6 thoughts on “If CVS Pharmacy Can Say No To Smoking, You Can Too!

  1. I thought this was a great article. I think the move on CVS’s part will benefit them int he long run. I believe that off the bat their sales will be down a little due to the lack of tobacco products. However I believe that this will create a long term positive reputation for the company and create higher sale sin the near future as well as customer loyalty. Overall I believe this was a brilliant move on their end.
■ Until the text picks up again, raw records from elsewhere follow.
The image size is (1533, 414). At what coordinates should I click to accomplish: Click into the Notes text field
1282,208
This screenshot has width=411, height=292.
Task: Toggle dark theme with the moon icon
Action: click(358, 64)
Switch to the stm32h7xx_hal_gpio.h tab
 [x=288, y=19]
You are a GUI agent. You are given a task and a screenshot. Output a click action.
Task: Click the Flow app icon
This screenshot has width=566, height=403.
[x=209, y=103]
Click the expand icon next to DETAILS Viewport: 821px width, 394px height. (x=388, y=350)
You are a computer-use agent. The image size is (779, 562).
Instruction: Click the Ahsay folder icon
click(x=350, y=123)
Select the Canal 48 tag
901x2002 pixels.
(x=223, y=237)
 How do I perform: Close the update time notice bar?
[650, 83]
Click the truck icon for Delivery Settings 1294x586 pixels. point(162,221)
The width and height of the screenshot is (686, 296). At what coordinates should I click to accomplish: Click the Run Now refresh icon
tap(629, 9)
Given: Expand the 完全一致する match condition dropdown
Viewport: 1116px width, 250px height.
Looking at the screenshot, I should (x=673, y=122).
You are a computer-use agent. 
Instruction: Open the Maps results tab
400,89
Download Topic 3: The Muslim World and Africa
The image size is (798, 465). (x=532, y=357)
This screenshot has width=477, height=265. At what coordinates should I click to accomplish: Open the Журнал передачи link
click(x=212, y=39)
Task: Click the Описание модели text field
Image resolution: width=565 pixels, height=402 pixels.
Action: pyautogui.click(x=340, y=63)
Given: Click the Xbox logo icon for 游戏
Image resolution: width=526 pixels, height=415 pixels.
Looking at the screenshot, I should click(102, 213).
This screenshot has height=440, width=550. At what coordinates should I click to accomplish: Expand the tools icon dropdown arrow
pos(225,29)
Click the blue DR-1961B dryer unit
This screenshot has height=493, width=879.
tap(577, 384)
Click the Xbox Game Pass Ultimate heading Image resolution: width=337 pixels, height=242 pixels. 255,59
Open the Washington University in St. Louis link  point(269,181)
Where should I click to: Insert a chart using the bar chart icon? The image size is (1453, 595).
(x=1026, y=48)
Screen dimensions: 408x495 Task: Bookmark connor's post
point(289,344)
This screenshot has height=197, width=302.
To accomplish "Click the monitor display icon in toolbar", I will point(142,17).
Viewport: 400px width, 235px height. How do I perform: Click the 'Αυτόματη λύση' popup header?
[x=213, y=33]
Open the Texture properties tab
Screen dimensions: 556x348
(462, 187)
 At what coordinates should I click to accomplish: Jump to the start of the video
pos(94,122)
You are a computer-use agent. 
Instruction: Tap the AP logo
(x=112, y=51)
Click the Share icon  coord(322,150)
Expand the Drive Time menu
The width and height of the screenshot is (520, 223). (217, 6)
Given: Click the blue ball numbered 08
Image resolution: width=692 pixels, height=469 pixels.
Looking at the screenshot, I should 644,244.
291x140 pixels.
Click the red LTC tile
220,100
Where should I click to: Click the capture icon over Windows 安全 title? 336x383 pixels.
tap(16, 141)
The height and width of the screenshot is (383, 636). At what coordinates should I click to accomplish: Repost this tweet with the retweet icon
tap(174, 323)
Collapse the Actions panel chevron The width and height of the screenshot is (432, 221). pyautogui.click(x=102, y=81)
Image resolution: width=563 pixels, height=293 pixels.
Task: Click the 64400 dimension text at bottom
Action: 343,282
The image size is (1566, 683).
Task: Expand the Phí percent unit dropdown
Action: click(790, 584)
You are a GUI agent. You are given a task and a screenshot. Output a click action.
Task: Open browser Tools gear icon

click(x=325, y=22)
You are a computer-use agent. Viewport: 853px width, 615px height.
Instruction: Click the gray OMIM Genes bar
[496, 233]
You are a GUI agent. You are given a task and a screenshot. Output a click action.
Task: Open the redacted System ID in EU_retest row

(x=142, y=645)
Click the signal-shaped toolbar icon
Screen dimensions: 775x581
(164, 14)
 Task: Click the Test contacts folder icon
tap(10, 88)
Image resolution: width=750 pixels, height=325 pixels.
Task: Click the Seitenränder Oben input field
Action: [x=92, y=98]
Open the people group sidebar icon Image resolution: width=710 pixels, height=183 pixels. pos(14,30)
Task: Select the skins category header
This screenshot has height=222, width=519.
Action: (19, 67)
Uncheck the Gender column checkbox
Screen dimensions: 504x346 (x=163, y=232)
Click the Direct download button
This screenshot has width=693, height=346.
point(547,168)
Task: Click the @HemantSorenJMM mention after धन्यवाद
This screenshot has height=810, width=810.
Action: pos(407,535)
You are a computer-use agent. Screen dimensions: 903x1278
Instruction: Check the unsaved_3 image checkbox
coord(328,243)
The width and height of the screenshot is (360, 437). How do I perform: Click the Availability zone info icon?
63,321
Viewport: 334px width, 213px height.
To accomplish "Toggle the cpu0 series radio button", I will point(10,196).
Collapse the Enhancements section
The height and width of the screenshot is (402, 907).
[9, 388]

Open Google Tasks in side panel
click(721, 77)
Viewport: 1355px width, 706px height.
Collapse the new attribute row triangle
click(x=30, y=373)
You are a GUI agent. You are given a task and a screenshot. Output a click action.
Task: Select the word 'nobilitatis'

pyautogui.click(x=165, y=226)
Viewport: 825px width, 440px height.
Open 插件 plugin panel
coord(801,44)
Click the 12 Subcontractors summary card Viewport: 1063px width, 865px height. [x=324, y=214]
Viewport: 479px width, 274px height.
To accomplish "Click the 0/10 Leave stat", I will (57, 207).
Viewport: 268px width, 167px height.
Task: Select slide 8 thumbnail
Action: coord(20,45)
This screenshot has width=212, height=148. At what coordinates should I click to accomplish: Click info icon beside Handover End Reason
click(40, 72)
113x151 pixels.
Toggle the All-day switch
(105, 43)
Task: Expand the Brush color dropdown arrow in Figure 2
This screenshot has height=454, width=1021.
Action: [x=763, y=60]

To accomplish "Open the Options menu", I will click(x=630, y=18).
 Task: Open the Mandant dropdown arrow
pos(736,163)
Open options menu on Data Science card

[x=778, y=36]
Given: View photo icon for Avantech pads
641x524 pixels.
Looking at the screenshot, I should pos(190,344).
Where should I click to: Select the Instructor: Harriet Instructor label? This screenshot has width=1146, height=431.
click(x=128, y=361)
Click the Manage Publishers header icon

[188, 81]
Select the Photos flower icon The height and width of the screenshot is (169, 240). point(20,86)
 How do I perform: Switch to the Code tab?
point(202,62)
  2. I really respect the cause of this strategy done by CVS, as it may help a lot of smokers in this region. However, statistically there are 1.1 BILLION tobacco users in the world (as of 2014). This number is expected to increase to 1.6 billion over the next two decades. Therefore, subsequently their revenue will decrease dramatically due to certain factors. As a smoker myself I would rather go to Walgreens in order to buy all my needs, because it’s a one shop stop, and I would not have to go to two places for items and tobacco for other (time consuming). Hence, personally I do not recommend this strategy and I think it will decrease their overall revenue in the short and long term.

  3. Honestly, I disagree with the step CVS’s had done, it mixed business with emotions. In my opinion this is a very expensive PR and marketing stunt. I may be talking about my own bias since I myself smoke, I agree that some people want to quit smoking but there are others such as myself whom actually don’t want to. This move isn’t taking us into consideration, people whom want to quit will always be faced with temptations, whether its alcohol or tobacco, they must have stronger will power and not deny other people what they want because they can’t handle seeing a cigaret box or someone smoking does this mean that everything should get banned because some people are trying to quit. I don’t see other competitors moving in the same path as CVS unless they really need the publicity.

  4. Interesting article about business strategy, from my point of view I believe that CVS’s did their homework before taking on such a bold and a massive campaign hence, I don’t think that discontinuing a profitable segment would be an easy /unassessed strategy with no evaluation of the pro’s and con’s. although I disagree with the author on the point framed that being market leaders rather than market followers is always a good thing thus, from my humble personal experience I learned that sometime being a market follower would be more profitable and safer if your company is a fast learner and more efficient. So I think CVS’s competitors would take a breath before replicating that strategy. Moreover such a campaign by CVS’s should be bundled with a set of new initiatives hence, discontinuing a profitable segment could harm their financial so they should buddle this with another opened segment like substitutes of smoking products. Finally, it would be great how that experience for CVS’s paid out? I think I will google their news 🙂

  5. While one commenter suggested that tobacco users are increasing worldwide, other sources suggest that the percentage of adult smokers in the US has dramatically decreased in the last 50 years. CVS, along with other pharmacies operating in the US, have been criticized in the past for selling cigarettes at their stores for the apparent contradiction to their main serving purpose (a pharmacy). With a population that’s more aware of the health risks of smoking (especially the youth), I believe CVS’s decision will be imitated by other giants in the near future (namely Walgreens and Walmart). While the decision means the company will be missing out on $1.5 billion of annual tobacco sales, standing firmly by their decision, making people more aware of the health risks of smoking, and helping people quit smoking will certainly increase the company’s reputation and image.

  6. Although I’m impressed with CVS’s decision to forgo the selling of tobacco products, I think there are several other areas that they can improve upon in order to compete with Walgreens and other retailers. Several of the stores are badly in need of renovations and they are often out of stock of merchandise such as certain vitamins and cold remedies. However, I think public image is extremely important, and it’s extremely respectable to see where their ethics lie even if it means loss of revenue.